Parents often try to teach their kids to say “sorry” by insisting they say it, but forcing your child to say sorry never teaches genuine remorse or regret–especially if your child is upset and doesn’t want to.
Parents who take this approach may:
- believe that’s the best way to teach this important lesson,
- worry that if they don’t, their child will grow up to be inconsiderate or without conscience or compassion, or
- feel worried about what other parents think and feel pressured to do something to repair what their child has said or done.
I get it! And I agree that it’s important for kids to learn to take responsibility for their actions and make amends when needed.
Making your child say “I’m sorry” may seem to make some logical sense, but if you want your child to apologize with genuine sincerity, you should never force them.
Children learn to say they’re sorry when:
- They’re old enough to understand what it’s like to be in someone else’s shoes,
- They’ve had it role modeled regularly (seeing you say sorry to others and to them when you’ve made a mistake or inadvertently said or done something hurtful), and
- They’ve been treated gently and with empathy when they make mistakes, because emotional safety keeps them connected to their heart. They’ll feel (emotionally) safe enough to admit a mistake, and they’ll notice others’ feelings. Once they’re old enough to understand another person’s perspective (usually early school age), they’ll understand that they hurt someone, and they genuinely feel bad.
That’s what you want – their genuineness.
When it’s genuine, they’ll do it consistently and authentically from their hearts, not because they feel they have to, or to manipulate a situation.
So if your child has hurt someone, either accidentally or because they’re angry, what do you do instead? You soothe them, comfort them, and if necessary, help them regulate their nervous system.

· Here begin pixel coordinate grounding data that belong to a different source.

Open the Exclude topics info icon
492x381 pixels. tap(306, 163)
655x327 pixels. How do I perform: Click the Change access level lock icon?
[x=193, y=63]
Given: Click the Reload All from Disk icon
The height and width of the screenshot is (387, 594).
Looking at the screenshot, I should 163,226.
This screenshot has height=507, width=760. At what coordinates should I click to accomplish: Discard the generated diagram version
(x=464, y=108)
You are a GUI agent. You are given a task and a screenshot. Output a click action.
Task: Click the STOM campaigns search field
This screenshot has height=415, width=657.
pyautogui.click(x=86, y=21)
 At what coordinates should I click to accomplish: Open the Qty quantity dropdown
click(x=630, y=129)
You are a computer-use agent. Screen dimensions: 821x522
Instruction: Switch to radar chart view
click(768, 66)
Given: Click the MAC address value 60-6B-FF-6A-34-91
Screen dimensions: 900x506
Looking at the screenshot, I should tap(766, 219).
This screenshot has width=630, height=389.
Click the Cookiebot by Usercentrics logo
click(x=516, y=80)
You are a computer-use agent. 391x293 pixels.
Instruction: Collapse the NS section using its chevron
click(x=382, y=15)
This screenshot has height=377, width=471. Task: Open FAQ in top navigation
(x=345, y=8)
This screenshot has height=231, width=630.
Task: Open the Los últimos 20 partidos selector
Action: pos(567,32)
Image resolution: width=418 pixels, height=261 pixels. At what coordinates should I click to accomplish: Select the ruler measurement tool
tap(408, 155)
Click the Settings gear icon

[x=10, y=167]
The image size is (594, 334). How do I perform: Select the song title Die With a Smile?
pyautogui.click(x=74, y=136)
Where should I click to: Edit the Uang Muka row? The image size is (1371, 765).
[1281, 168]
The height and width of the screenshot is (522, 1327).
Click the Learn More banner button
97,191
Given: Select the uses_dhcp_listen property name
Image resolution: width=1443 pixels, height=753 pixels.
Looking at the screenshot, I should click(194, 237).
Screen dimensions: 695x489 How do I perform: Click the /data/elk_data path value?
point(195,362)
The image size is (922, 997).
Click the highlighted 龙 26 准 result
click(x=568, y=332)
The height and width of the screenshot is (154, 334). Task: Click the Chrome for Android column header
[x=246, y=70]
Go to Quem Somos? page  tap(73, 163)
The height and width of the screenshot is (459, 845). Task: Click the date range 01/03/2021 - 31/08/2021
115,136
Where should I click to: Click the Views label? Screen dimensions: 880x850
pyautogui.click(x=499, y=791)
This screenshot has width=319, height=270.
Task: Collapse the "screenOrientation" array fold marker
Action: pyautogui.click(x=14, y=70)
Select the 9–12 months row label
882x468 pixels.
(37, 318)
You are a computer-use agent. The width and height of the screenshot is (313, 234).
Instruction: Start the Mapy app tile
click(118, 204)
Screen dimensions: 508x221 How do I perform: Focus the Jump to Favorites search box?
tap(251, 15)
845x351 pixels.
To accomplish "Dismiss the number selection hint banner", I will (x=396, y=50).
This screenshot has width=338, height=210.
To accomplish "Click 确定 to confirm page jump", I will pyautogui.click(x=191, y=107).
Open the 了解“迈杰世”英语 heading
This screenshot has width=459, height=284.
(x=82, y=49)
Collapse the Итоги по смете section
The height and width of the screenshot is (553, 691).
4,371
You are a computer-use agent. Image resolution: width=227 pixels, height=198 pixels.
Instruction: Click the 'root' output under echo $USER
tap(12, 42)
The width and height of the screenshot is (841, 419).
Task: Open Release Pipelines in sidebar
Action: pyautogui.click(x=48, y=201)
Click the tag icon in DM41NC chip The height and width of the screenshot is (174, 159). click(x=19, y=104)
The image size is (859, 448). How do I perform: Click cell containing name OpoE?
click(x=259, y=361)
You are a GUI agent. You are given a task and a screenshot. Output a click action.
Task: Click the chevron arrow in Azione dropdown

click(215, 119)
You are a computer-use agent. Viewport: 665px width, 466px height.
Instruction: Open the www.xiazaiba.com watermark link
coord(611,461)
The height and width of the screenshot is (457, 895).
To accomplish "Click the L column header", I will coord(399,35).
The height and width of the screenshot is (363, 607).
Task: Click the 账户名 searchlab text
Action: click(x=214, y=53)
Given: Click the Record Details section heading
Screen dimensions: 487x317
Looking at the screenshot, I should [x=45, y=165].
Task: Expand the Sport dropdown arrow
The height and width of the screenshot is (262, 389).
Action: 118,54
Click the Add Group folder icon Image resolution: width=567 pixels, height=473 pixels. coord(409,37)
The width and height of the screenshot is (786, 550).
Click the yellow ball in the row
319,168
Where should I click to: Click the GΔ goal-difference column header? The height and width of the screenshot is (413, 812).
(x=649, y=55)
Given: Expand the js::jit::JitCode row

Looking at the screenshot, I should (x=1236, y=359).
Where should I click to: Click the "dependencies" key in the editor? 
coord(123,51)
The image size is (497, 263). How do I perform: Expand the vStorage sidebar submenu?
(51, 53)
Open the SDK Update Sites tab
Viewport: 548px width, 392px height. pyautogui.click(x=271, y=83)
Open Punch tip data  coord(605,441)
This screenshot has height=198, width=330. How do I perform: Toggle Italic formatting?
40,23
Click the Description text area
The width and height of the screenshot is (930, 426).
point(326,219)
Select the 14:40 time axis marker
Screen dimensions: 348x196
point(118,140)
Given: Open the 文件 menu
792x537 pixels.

This doesn’t spoil them–it teaches them empathy. (See my other post on this topic for more details on what to do.) Comforting them also creates enough safety for them to be willing to admit they’ve made a mistake.
Children don’t learn to say they’re sorry and genuinely mean it from being forced to say it.
They learn from having it role modeled, and from being treated empathetically when they’ve made a mistake or lost control. That’s how they learn to extend genuine regret to others.